# Who here likes brandy with their 'gars?



## 4WheelVFR (Jun 27, 2006)

Howdy all. I'm not much of a drinker, but I've found a drink that I really enjoy. It's Maraska komovica grape brandy. I've never had it with a cigar.....I dunno if it would even be good with a cigar. Anybody else here enjoy brandy with or without a cigar? Got any suggestions for a alcohol newb?


----------



## burninator (Jul 11, 2006)

I love brandy with a cigar. I remember one summer month I killed a bottle of brandy sitting on the front porch smoking.


----------



## Wombat (Sep 8, 2005)

I like it, working through a bottle of Camus XO now! (well...not RIGHT now at work)


----------



## Twill413 (Jul 19, 2006)

Well I like brandy with a little water in it while I am smoking or any other time for that matter. Straight is a little too overpowering for me. I drink Christian Brothers though.


----------



## RPB67 (Mar 26, 2005)

Not Brandy. I like Cognac.

Remy V.S.O.P is my favorite then folowed by the Hennessy Paradise.

My all time Fav is the Lou VIII , I have a bottle my dad gave me and we have a snifter full on each Christmas.


----------



## rumballs (Mar 15, 2005)

I only drink Brandy in Brandy Alexanders


----------



## cigar_joel (May 16, 2006)

I also like brandy with a few drips of water in it. Seems to do well at clensing my mouth.


----------



## calistogey (Jun 14, 2005)

Don't like anything from Mexico and have nothing against French Brandies, but I'm more into Spanish. Have tried quite a few these from Soleras to Solera Gran Reservas. My current favs are Carlos I and Fundador both from the house of Domecq. I do have other ones, but I'm constantly in search of some others. I believe that similar to drinking scotch, if you find that the your fav. drink has to much heat to sip straight, then you need to move on to another.


----------



## Darbob (Sep 13, 2006)

Cognac all the way for the hard stuff.

New Glarus Spotted Cow for the beer


----------



## drdice (Sep 11, 2006)

◇ ◇ ◇ ◇ ◇ ◇ ◇

DIRECTIVE A ::
Answer these about the brandy thread:
(i) Which drink does 4WheelVFR say they really enjoy?
(ii) Which cognac does RPB67 call an all-time favorite?
(iii) Which two brandies does calistogey name as current favorites?

Document and screenshot pointing entries

◇ ◇ ◇ ◇ ◇ ◇ ◇

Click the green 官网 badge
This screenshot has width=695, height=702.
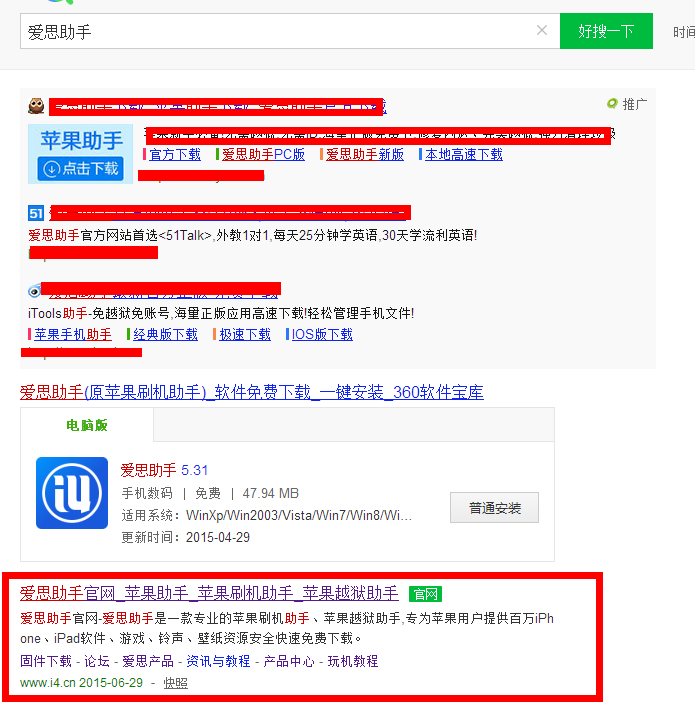pyautogui.click(x=425, y=594)
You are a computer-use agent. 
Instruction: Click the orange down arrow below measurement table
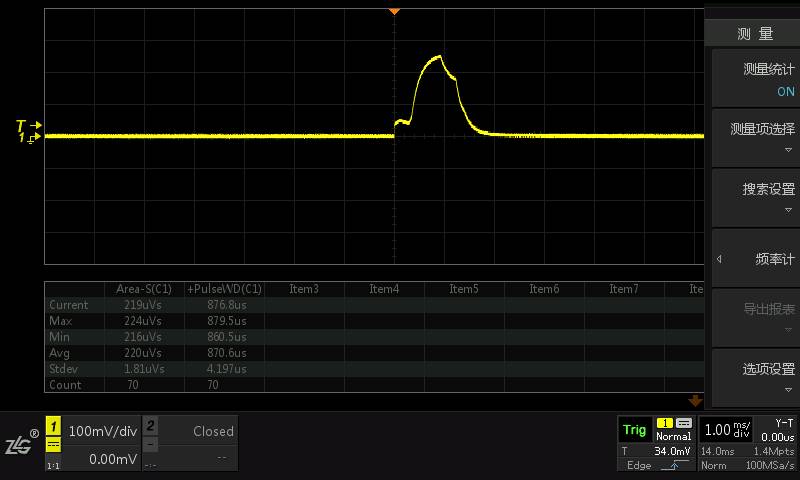click(696, 400)
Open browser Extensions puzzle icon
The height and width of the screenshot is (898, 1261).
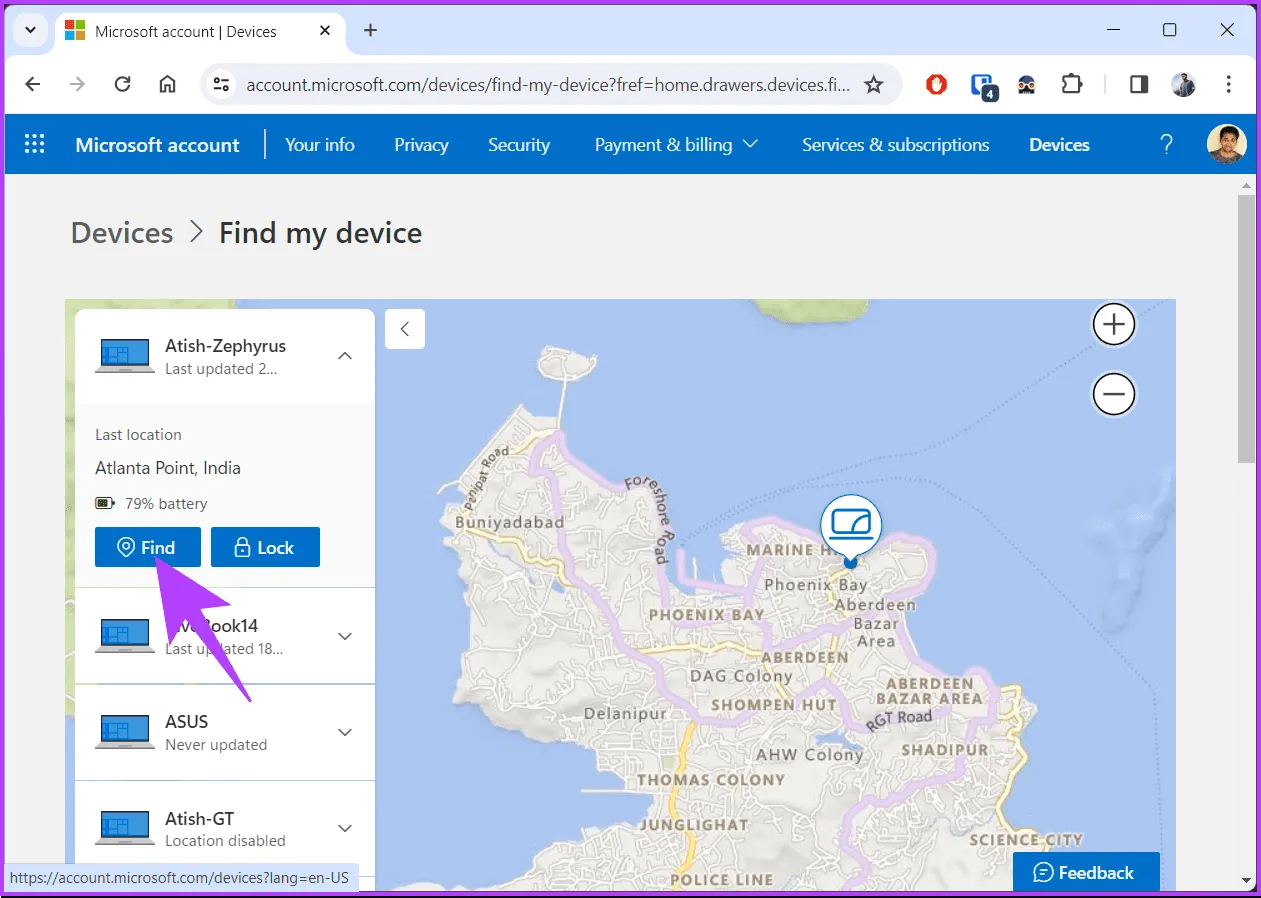pos(1071,85)
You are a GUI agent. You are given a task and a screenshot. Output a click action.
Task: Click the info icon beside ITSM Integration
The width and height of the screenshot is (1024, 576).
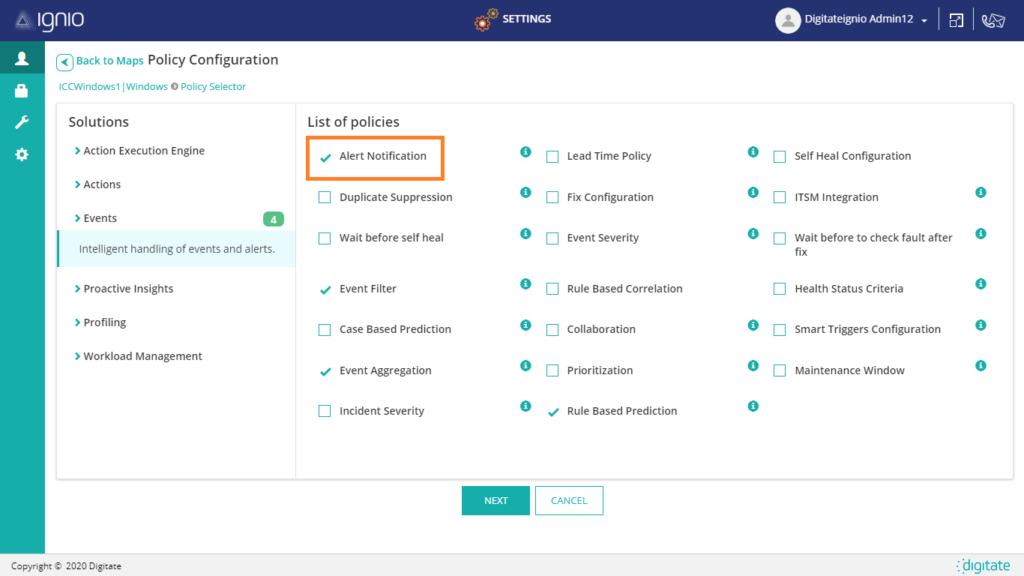coord(980,193)
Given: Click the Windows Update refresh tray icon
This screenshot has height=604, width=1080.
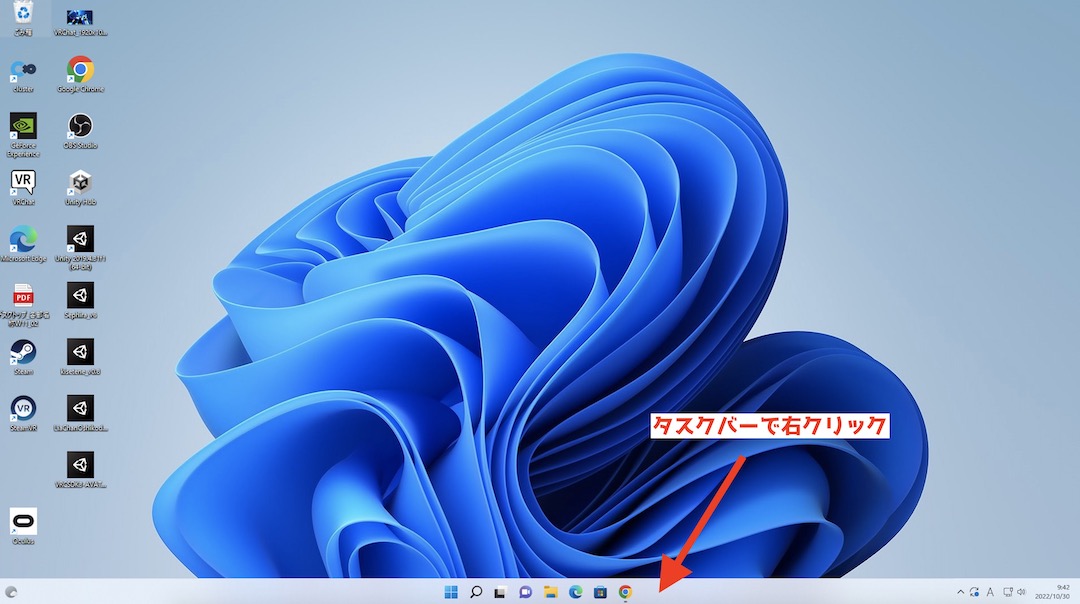Looking at the screenshot, I should point(975,592).
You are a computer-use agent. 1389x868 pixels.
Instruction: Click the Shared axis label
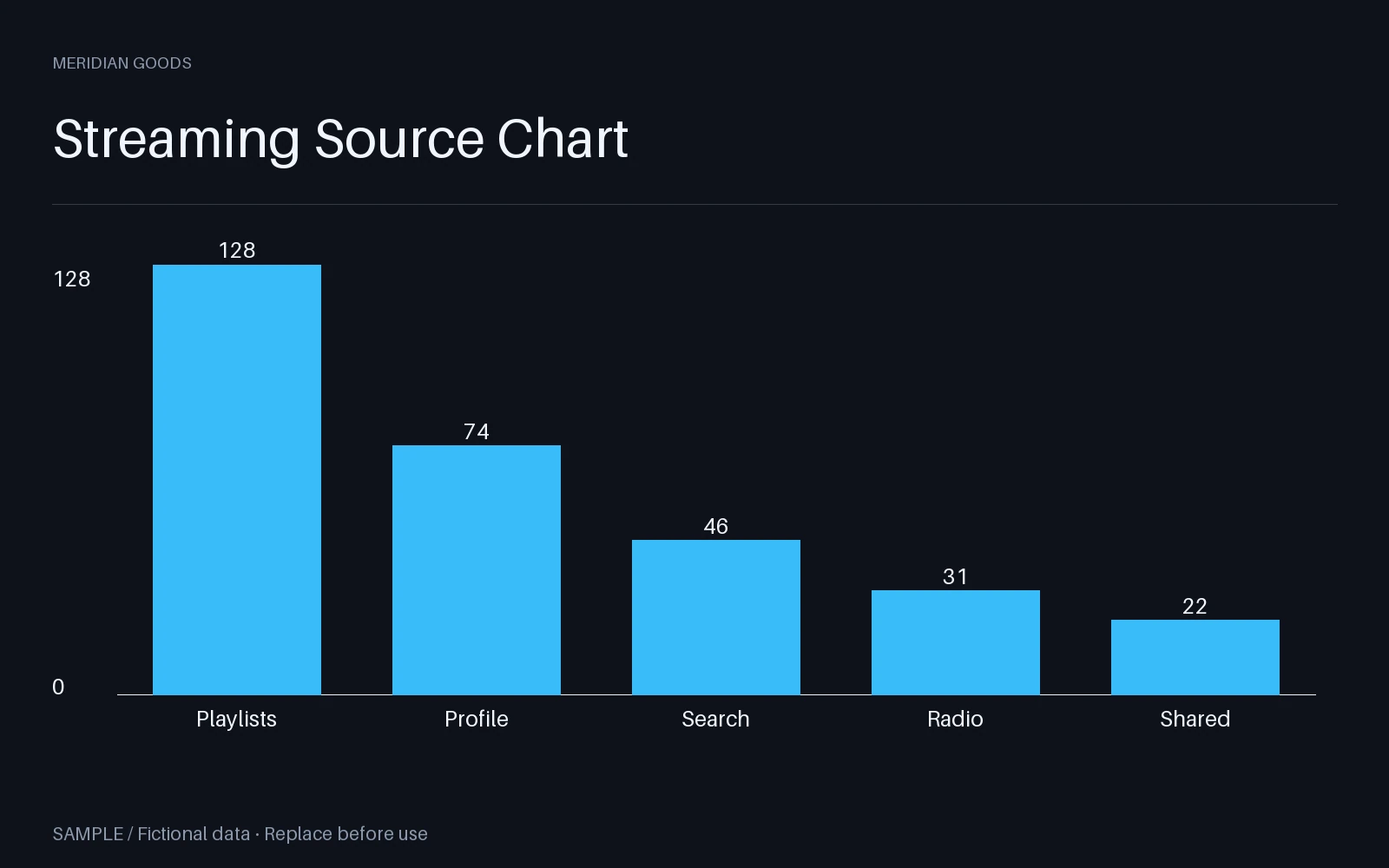coord(1195,719)
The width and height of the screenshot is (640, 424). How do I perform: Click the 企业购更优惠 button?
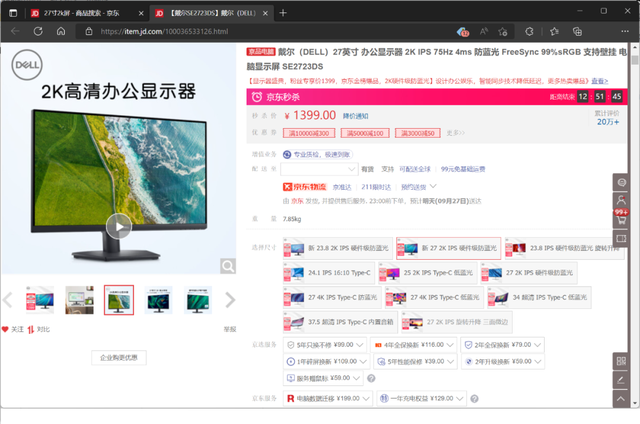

◇ ◇ ◇ ◇ ◇ ◇ ◇

DIRECTIVE B :: Copy out all of the document and screenshot pointing entries above word for word, leaving out the pictures.

EXERCISE SOLUTION A ::
(i) Maraska komovica grape brandy
(ii) The Lou VIII
(iii) Carlos I and Fundador, both from the house of Domecq

EXERCISE SOLUTION B ::
Click the green 官网 badge
This screenshot has width=695, height=702.
pyautogui.click(x=425, y=594)
You are a computer-use agent. 
Instruction: Click the orange down arrow below measurement table
click(696, 400)
Open browser Extensions puzzle icon
The height and width of the screenshot is (898, 1261).
pos(1071,85)
You are a GUI agent. You are given a task and a screenshot. Output a click action.
Task: Click the info icon beside ITSM Integration
The width and height of the screenshot is (1024, 576).
coord(980,193)
Given: Click the Windows Update refresh tray icon
This screenshot has height=604, width=1080.
Looking at the screenshot, I should point(975,592).
You are a computer-use agent. 1389x868 pixels.
Instruction: Click the Shared axis label
coord(1195,719)
The width and height of the screenshot is (640, 424). How do I perform: Click the 企业购更优惠 button?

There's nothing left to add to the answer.